Muskegon Soldier Was Only One To Fight With Both U.S. & Red Army In WW2
Muskegon, Michigan is home to a truly unique soldier from WW2 who has a claim no other soldier from that war can make. Because of unfortunate situations involving being captured multiple times by Nazis, Joseph Robert Beyrle was the only soldier in the war to fight with both the United States AND Red Armies. In fact, he seemingly came back from the dead because when he showed up at the U.S Embassy in Moscow with a Soviet military convoy in February 1945, he learned that he had been reported by the U.S. War Department as killed in action on June 10, 1944. America's Military History recently shared his incredible story:
Joseph Robert Beyrle (1923-2004) was a paratrooper with the 101st Airborne when he was caught by the Germans during the Normandy landings. Eventually, he managed to escape and wandered in the German countryside until he met Russian troops and persuaded their commanders to allow him to fight on the front line. He fought for a month and was wounded. Marshal Zhukov arranged for Beyrle's trip back to the US. Beyrle is the only American who fought the Germans in both the US and Red Armies during WW2.

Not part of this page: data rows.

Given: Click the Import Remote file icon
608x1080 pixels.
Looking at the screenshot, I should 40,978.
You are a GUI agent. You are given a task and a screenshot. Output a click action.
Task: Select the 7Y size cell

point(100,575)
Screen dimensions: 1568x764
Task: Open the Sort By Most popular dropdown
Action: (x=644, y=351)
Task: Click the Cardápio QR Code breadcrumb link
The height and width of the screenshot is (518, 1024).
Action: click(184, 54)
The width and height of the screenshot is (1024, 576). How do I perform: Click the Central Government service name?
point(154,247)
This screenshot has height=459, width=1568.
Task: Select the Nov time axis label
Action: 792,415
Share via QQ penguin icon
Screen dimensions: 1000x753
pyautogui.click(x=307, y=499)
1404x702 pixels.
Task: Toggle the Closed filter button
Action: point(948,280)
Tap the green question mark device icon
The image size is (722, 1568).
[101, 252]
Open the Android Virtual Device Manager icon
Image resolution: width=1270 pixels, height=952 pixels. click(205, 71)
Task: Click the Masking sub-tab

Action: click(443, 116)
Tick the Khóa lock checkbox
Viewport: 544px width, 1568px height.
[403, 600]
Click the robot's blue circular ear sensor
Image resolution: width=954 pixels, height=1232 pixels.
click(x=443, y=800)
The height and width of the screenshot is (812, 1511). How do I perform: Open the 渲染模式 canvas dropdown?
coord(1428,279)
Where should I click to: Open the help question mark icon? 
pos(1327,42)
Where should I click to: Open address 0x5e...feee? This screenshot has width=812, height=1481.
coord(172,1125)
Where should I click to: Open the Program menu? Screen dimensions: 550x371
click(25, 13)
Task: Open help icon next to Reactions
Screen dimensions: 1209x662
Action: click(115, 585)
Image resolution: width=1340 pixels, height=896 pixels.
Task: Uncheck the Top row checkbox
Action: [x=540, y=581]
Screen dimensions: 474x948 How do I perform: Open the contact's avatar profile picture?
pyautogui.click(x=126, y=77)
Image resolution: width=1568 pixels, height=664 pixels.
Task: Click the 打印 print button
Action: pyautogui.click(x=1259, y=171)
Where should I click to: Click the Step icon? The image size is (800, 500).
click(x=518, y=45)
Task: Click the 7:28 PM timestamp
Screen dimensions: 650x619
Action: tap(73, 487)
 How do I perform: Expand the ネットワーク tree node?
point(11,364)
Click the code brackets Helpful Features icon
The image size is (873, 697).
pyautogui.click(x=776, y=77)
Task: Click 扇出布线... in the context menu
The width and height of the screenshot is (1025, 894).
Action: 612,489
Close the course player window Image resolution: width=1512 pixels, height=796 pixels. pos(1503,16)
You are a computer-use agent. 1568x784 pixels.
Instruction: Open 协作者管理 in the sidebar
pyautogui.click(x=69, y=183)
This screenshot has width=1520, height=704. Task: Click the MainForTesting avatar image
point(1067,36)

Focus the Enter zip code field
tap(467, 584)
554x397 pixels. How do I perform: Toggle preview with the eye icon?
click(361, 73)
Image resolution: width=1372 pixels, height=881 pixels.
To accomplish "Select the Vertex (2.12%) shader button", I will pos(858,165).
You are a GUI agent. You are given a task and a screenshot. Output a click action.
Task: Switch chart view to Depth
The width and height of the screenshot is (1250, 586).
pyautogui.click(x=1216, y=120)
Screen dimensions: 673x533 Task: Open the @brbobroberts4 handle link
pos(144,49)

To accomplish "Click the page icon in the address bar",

Over the course of his service, he escaped the German army 3 times, almost being executed at one point when they claimed he was a spy. A year after he returned from the war to Michigan in 1945, he got married to JoAnne Hollowell. Here's the crazy thing though, he got married in the same church, which was led by the same priest who had held his funeral mass two years earlier. How the heck do you manage to do that?
Over the years he was celebrated and honored at the White House by President Clinton in 1994, and after his passing in 2004, NBC Nightly aired a special tribute to him.